The next release of Tails operating system, which integrates numerous anonymization tools to uphold privacy of the user, is set to include a range of fixes, but it may still be vulnerable to zero-day bugs.
Exodus Intelligence is an organization focused on discovering vulnerabilities in various products and selling them to its clients. They've posted a tweet saying that Tails OS 1.1, scheduled to become available on July 22, still integrates security issues that could lead to de-anonymization of the user.
The Twitter message informs that the remote code execution bugs they found are still valid and have not been fixed in the upcoming version of the OS, which is based on Debian Linux.
According to The Register, Exodus researcher Loc Nguyen said that the system’s design was seriously flawed.
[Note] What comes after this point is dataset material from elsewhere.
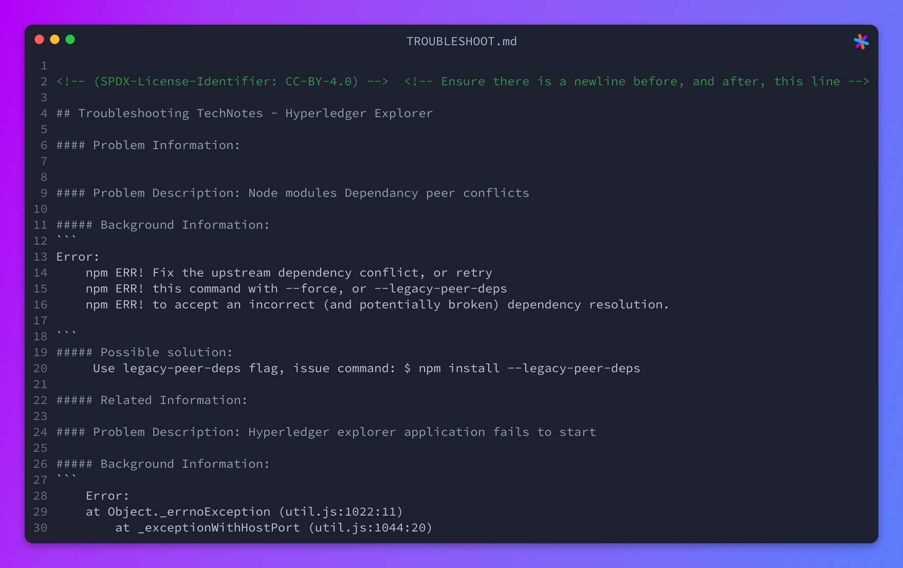Image resolution: width=903 pixels, height=568 pixels.
Task: Click line number 30 in the gutter
Action: click(x=40, y=528)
He also noted that the glitches found by the vulnerability analysis group would not be sold to their clients and instead they would work with the developers to repair them.
We're happy to see that TAILS 1.1 is being released tomorrow. Our multiple RCE/de-anonymization zero-days are still effective. #tails #tor
— Exodus Intelligence (@ExodusIntel) July 21, 2014
Tails (The Amnesic Incognito Live System) has gained increased popularity since it became known that it was used by Edward Snowden to communicate with journalists about the NSA documents leaks. The operating system runs the message exchange tools through the TOR (The Onion Router) network in order to hide the identity of the user.